Detalhes da Proposta de Tarifas

Em resposta a essa problemática, o USTR sugeriu tarifas adicionais sobre todos os produtos das economias que estão sob investigação. Para aquelas que impuseram uma proibição sobre a importação de produtos relacionados ao trabalho forçado – e que se comprometeram a cumprir essa proibição ou que implementaram um sistema parcial de controle – a proposta é de uma alíquota de 10%. Este grupo inclui países como Canadá, Equador, Indonésia, México, Paquistão e a União Europeia.

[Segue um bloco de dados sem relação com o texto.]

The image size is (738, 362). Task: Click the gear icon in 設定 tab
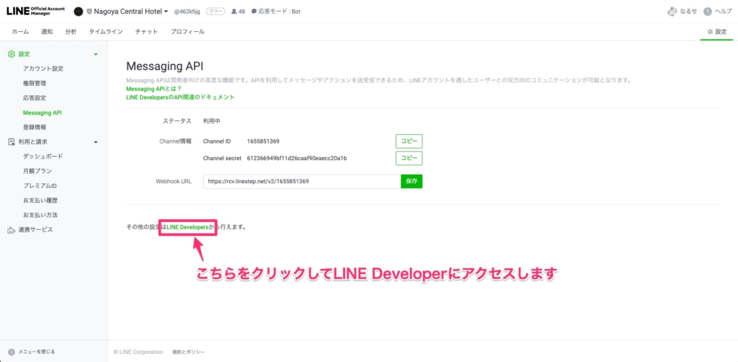point(710,32)
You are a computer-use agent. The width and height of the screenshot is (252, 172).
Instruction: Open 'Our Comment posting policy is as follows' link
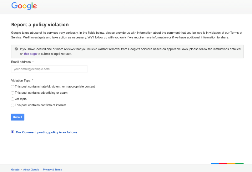click(x=47, y=132)
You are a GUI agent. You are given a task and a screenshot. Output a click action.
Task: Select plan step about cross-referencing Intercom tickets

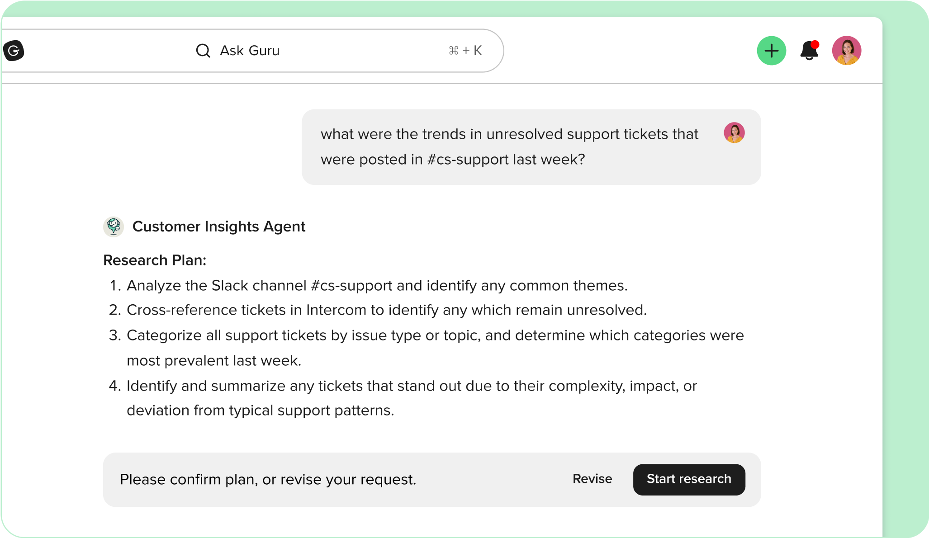387,310
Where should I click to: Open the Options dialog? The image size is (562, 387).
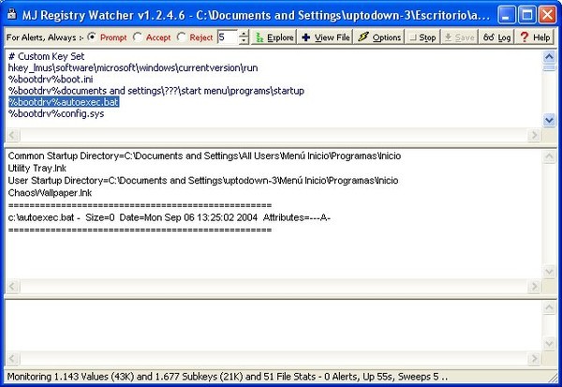click(379, 37)
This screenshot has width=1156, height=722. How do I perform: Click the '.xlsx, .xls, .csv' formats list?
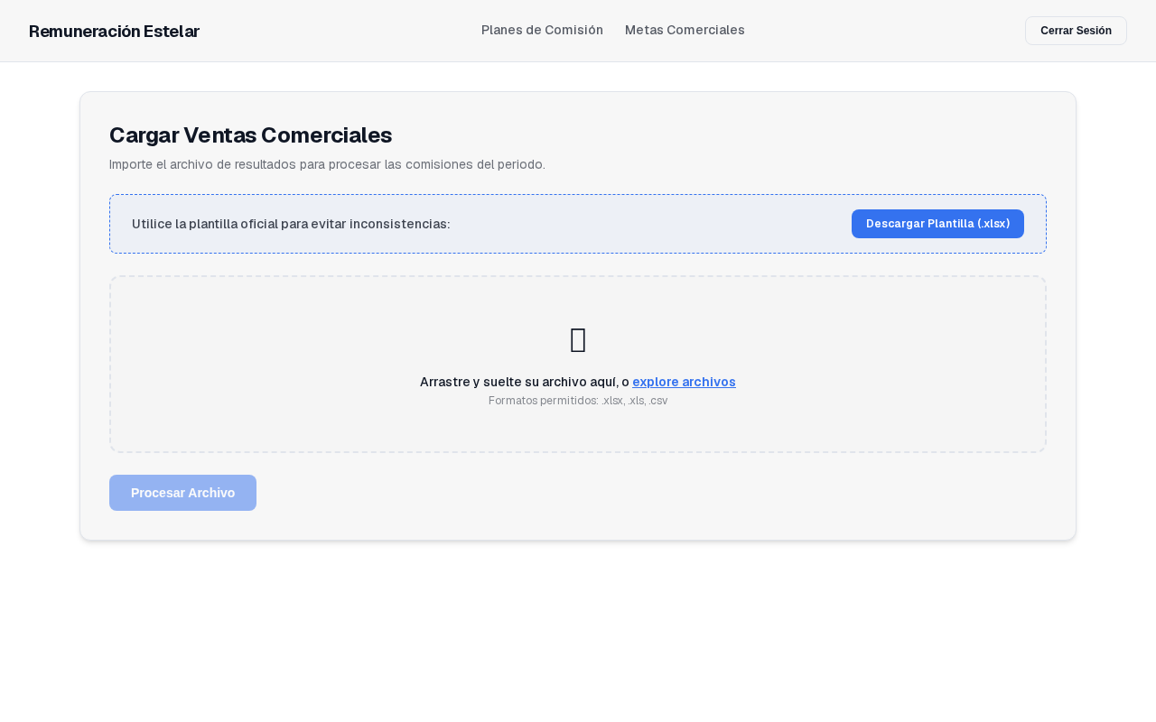(x=635, y=401)
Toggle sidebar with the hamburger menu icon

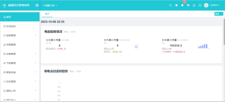pyautogui.click(x=37, y=5)
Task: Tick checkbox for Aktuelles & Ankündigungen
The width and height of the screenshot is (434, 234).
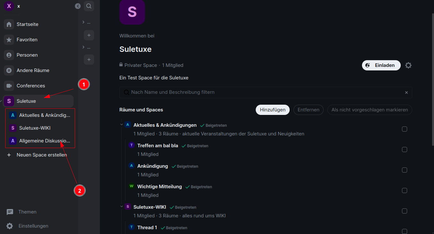Action: tap(405, 129)
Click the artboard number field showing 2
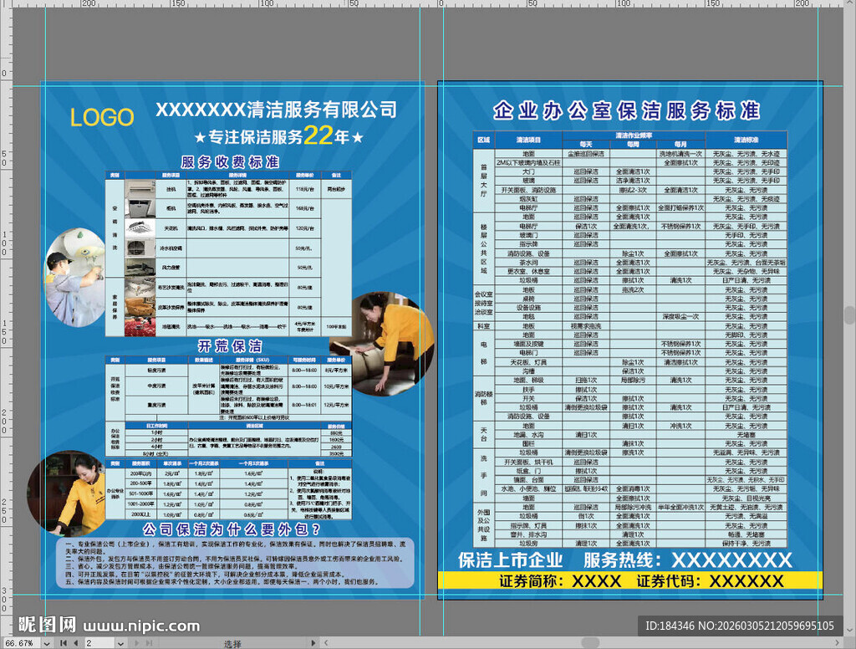The height and width of the screenshot is (649, 856). [x=100, y=643]
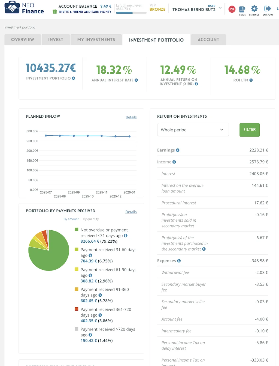
Task: Switch to the My Investments tab
Action: (96, 40)
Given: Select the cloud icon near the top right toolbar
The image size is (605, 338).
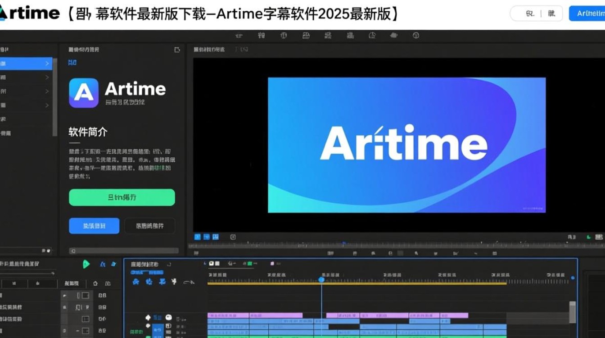Looking at the screenshot, I should pyautogui.click(x=394, y=35).
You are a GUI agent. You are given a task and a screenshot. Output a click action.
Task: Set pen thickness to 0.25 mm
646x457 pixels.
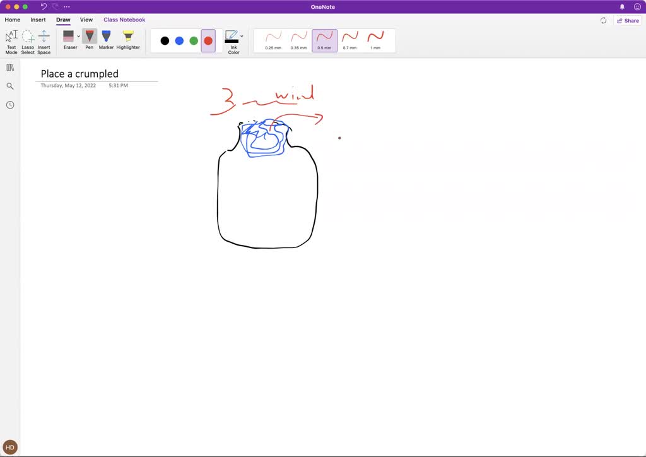[273, 40]
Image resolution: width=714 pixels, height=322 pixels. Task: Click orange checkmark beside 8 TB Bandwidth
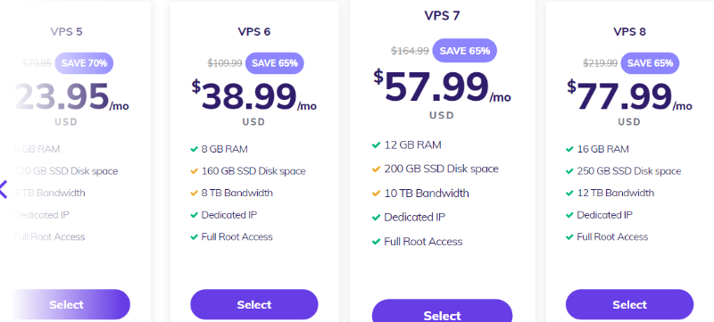point(194,194)
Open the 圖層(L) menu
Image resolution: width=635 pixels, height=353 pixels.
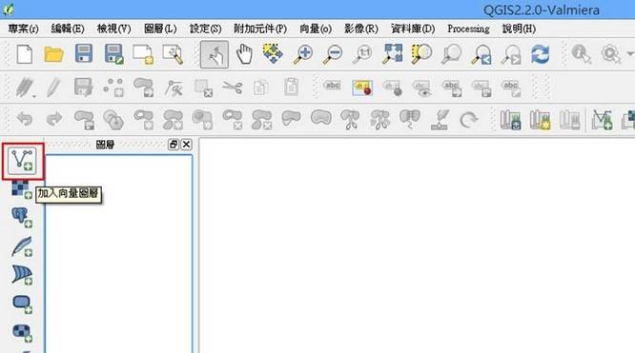[160, 29]
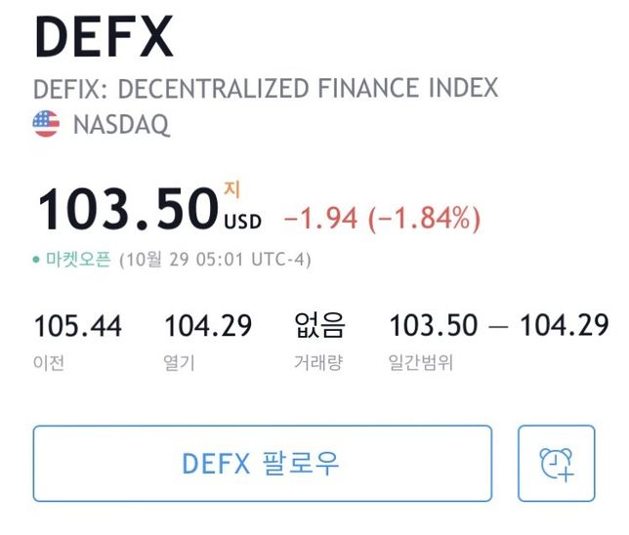Click the 열기 open price value 104.29
The image size is (629, 535).
click(208, 325)
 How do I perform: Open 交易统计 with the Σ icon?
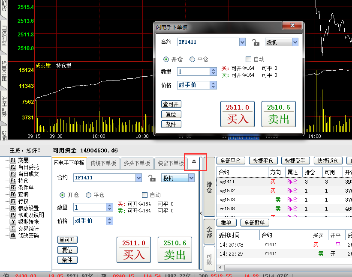click(13, 229)
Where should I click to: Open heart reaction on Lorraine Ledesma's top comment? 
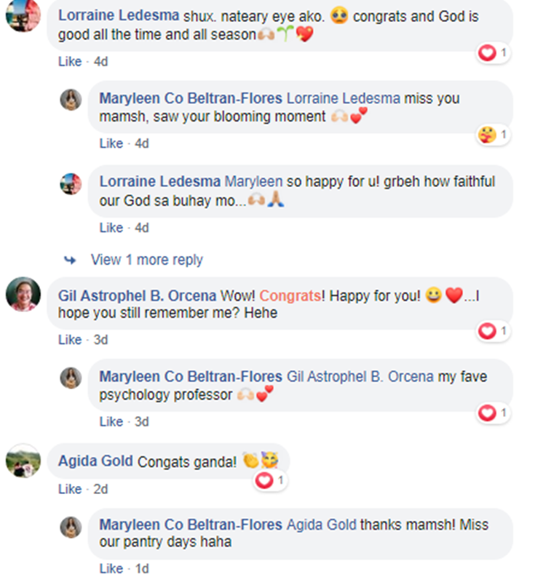(x=493, y=53)
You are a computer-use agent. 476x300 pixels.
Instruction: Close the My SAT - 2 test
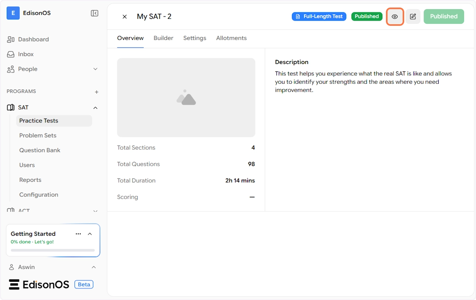pos(125,17)
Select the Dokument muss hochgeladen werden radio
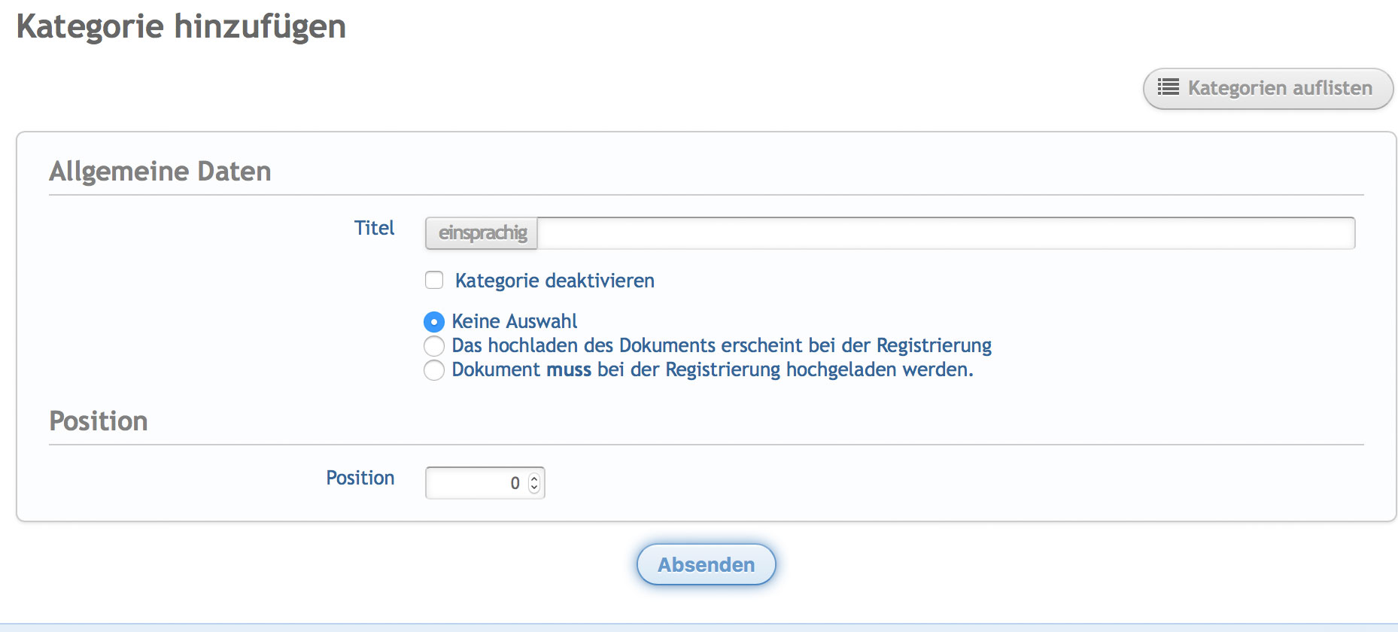Viewport: 1398px width, 632px height. pos(434,370)
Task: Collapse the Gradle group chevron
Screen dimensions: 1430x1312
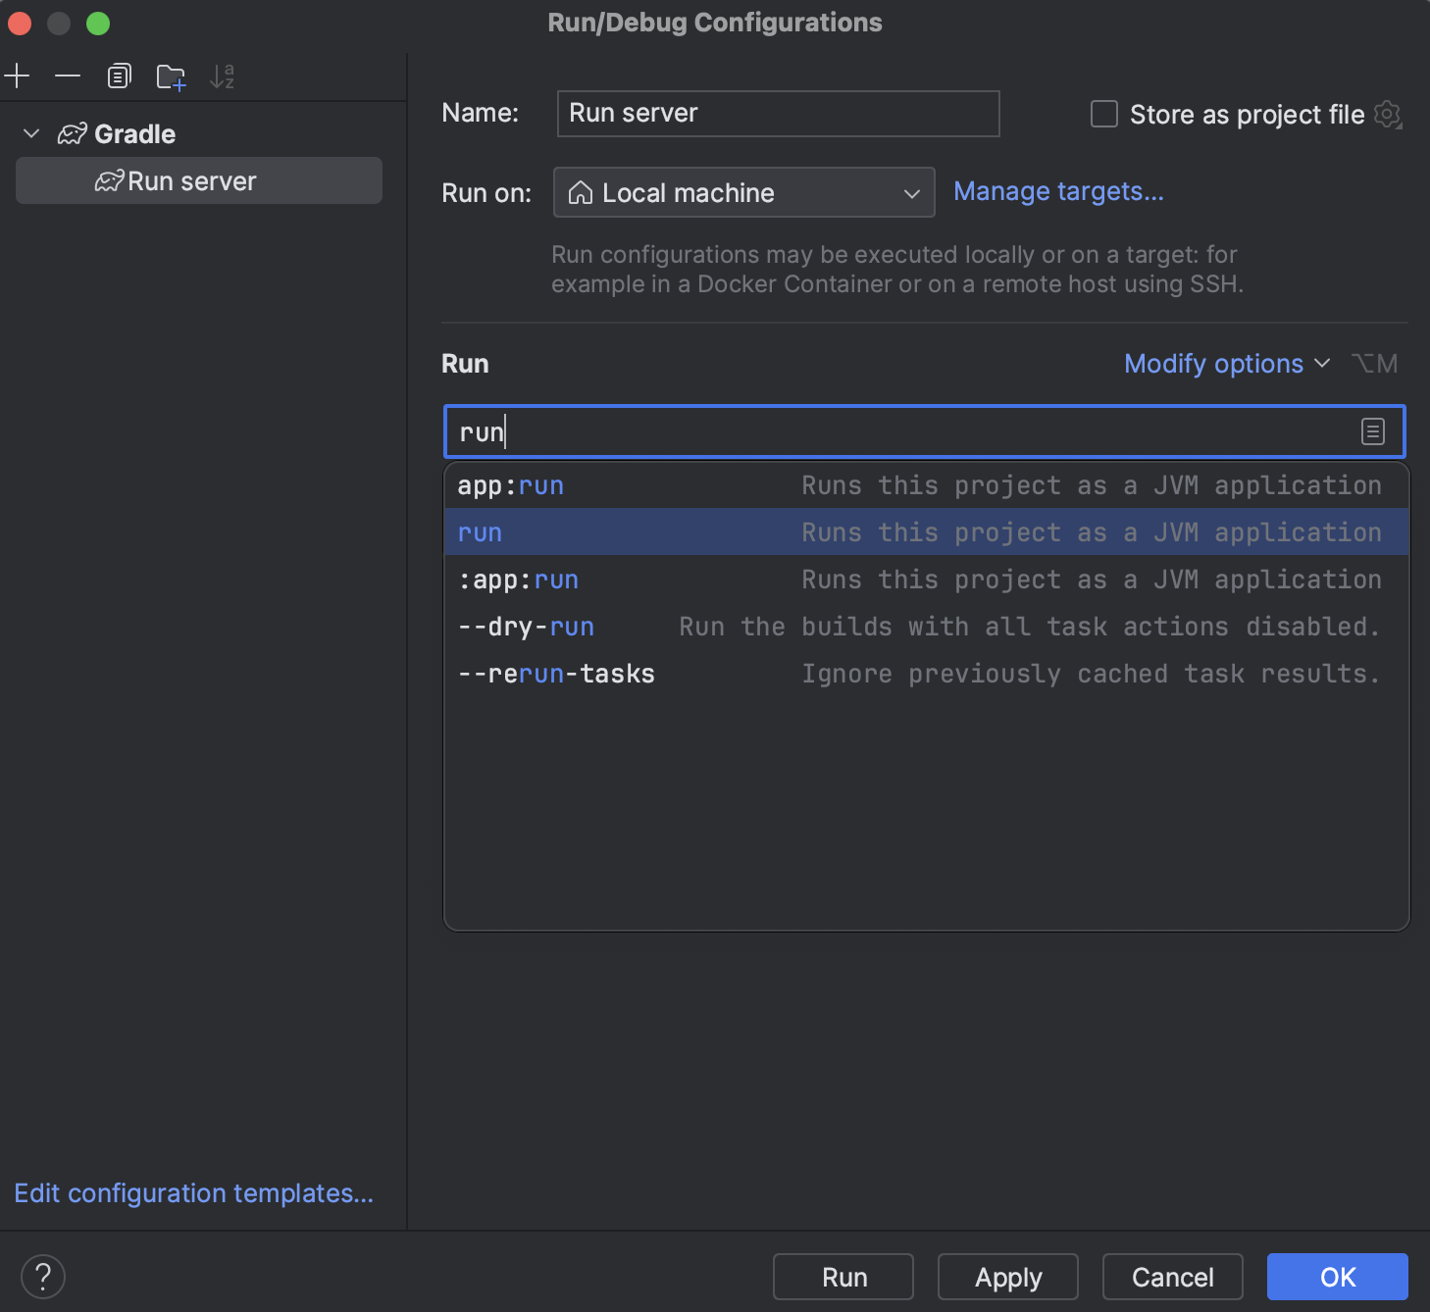Action: (x=30, y=133)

Para as demais economias que não cumprirem essas exigências, propõe-se uma alíquota de 12,5%. Esse grupo inclui, entre outros, Brasil, Argentina, China, Japão, Reino Unido e Rússia.

Lista das Economias Envolvidas

Economias com tarifa adicional de 12,5%

As economias que não conseguiram impor ou aplicar efetivamente uma proibição sobre a importação de bens produzidos através de trabalho forçado estão sujeitas a uma tarifa adicional de 12,5%. As nações incluídas nessa lista são:

  • África do Sul
  • Arábia Saudita
  • Argélia
  • Angola
  • Argentina
  • Austrália
  • Bahamas
  • Bahrein
  • Bangladesh
  • Brasil
  • Camboja
  • Catar
  • Chile
  • China
  • Cingapura
  • Colômbia
  • Coréia do Sul
  • Costa Rica
  • Egito
  • El Salvador
  • Emirados Árabes Unidos
  • Filipinas
  • Guatemala
  • Guiana
  • Honduras
  • Hong Kong
  • Índia
  • Iraque
  • Israel
  • Japão
  • Jordânia
  • Cazaquistão
  • Kuwait
  • Líbia
  • Malásia
  • Marrocos
  • Nova Zelândia
  • Nicarágua
  • Nigéria
  • Noruega
  • Omã
  • Peru
  • Reino Unido
  • República Dominicana
  • Rússia
  • Sri Lanka
  • Suíça
  • Taiwan
  • Tailândia
  • Trinidad e Tobago
  • Turquia
  • Uruguai
  • Venezuela
  • Vietnã

Economias com tarifa adicional de 10%

Por outro lado, os países que não conseguiram aplicar de forma eficaz uma proibição contra a importação de bens fabricados com trabalho forçado estão sujeitos a uma tarifa de 10%. Esses países incluem:

  • Canadá
  • Equador
  • Indonésia
  • México
  • Paquistão
  • União Europeia

Este cenário levanta questões importantes sobre as práticas comerciais globais e as implicações do trabalho forçado na cadeia de suprimentos.